> [Requirement] Copy every line below that contains the word "This". Case counts, so match capitals exactly.

> [Data supplied]
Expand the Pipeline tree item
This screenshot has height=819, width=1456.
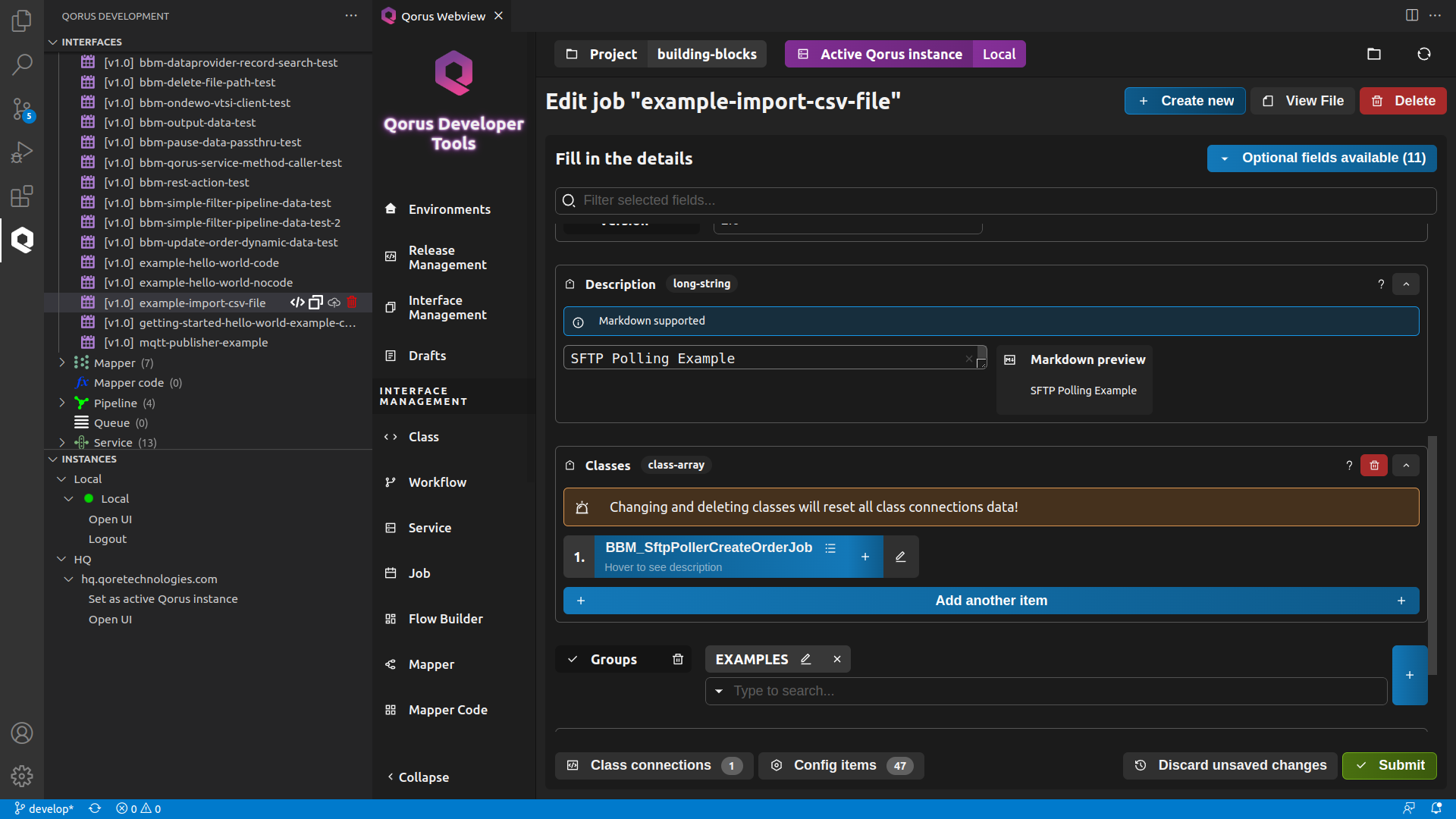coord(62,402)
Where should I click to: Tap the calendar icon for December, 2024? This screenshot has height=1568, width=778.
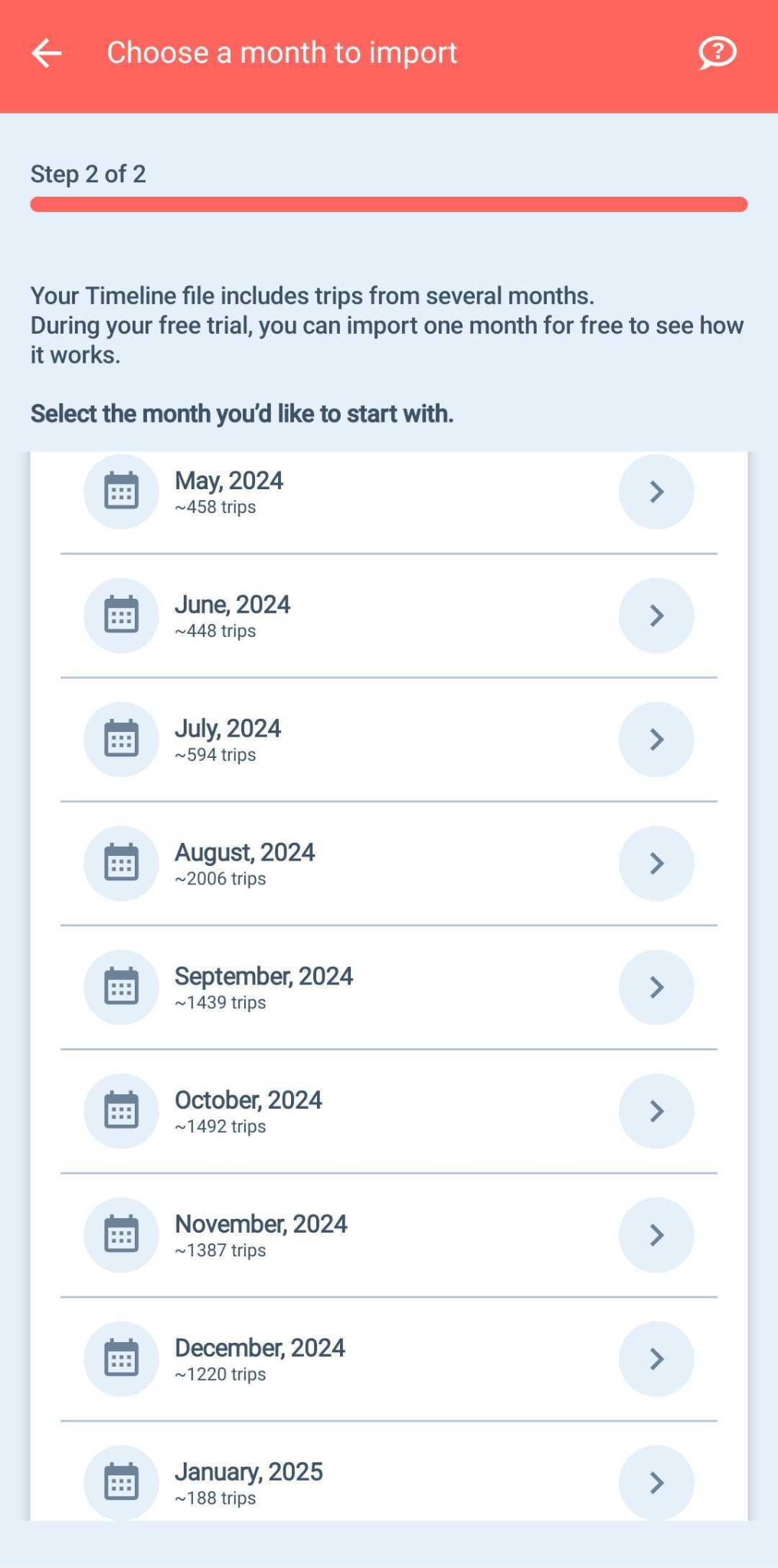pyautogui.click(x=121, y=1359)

==

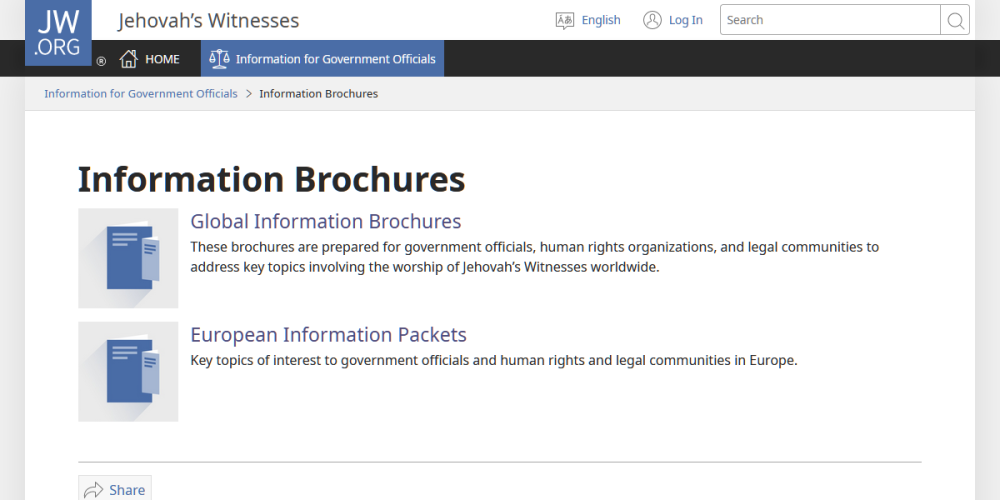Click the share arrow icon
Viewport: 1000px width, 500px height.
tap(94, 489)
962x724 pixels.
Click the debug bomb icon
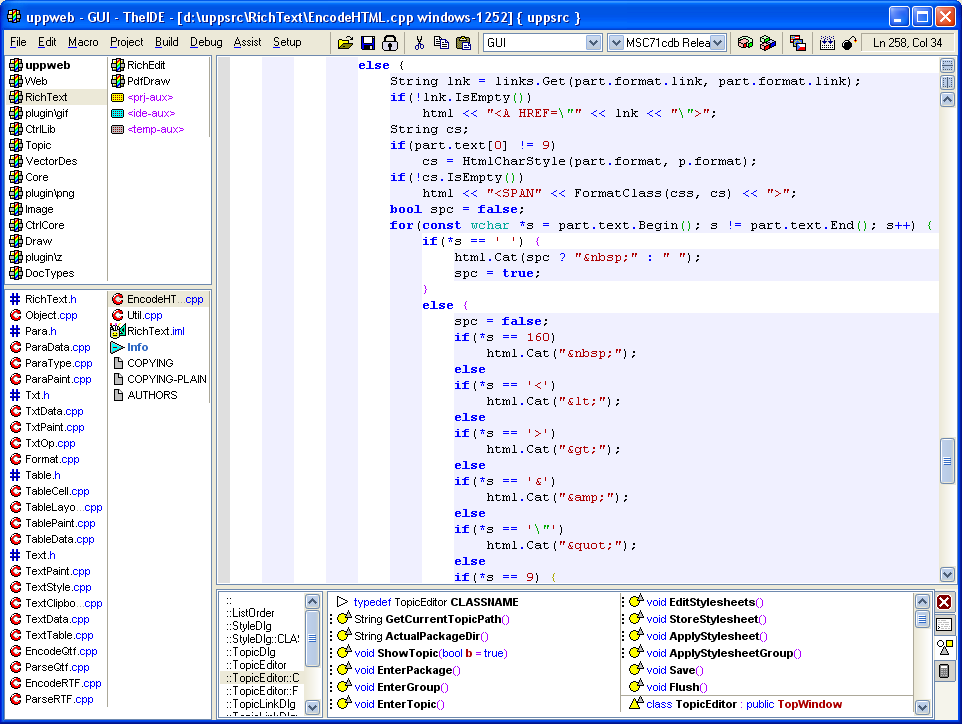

> [In response]
This screenshot has height=819, width=1456.
Where should I click to: Tap the calendar icon for December, 2024? This screenshot has height=1568, width=778.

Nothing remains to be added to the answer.